>>>>>

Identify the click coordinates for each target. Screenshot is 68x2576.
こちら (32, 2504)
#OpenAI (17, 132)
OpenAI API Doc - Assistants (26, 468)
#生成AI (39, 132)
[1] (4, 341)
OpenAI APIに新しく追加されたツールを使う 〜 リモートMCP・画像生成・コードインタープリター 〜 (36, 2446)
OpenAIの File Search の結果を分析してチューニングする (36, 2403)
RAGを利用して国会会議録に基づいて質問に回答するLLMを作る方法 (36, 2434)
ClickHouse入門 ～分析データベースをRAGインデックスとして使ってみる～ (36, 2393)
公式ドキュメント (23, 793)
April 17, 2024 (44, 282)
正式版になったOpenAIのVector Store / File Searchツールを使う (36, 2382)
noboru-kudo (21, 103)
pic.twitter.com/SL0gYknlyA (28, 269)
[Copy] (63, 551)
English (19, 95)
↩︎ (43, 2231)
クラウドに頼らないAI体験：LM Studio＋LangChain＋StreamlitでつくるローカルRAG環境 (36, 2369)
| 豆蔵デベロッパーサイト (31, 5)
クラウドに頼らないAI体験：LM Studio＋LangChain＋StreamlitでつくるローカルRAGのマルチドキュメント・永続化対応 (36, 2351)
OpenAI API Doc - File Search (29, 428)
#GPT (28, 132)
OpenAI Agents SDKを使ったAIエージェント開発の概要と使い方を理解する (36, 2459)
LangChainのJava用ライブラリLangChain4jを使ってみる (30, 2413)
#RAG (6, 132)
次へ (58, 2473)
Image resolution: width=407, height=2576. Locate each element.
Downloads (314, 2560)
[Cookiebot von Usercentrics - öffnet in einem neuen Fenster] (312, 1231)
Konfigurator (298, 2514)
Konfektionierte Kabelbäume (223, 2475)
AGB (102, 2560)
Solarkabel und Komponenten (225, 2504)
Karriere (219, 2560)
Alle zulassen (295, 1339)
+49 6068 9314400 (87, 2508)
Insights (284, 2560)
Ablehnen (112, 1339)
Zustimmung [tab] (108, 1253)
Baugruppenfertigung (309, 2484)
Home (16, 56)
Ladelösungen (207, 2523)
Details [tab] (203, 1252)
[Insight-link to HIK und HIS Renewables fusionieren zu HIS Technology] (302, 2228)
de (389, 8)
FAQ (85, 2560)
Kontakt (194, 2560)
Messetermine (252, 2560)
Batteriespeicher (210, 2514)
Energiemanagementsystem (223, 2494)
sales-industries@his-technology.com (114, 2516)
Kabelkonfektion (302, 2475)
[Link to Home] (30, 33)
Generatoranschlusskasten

<<<<<

## EXERCISE AIM
All lines that contain the word "each" must be copied from the records above.

## REPLY TO THE EXERCISE
Identify the click coordinates for each target. Screenshot is 68x2576.
Image resolution: width=407, height=2576. Locate each element.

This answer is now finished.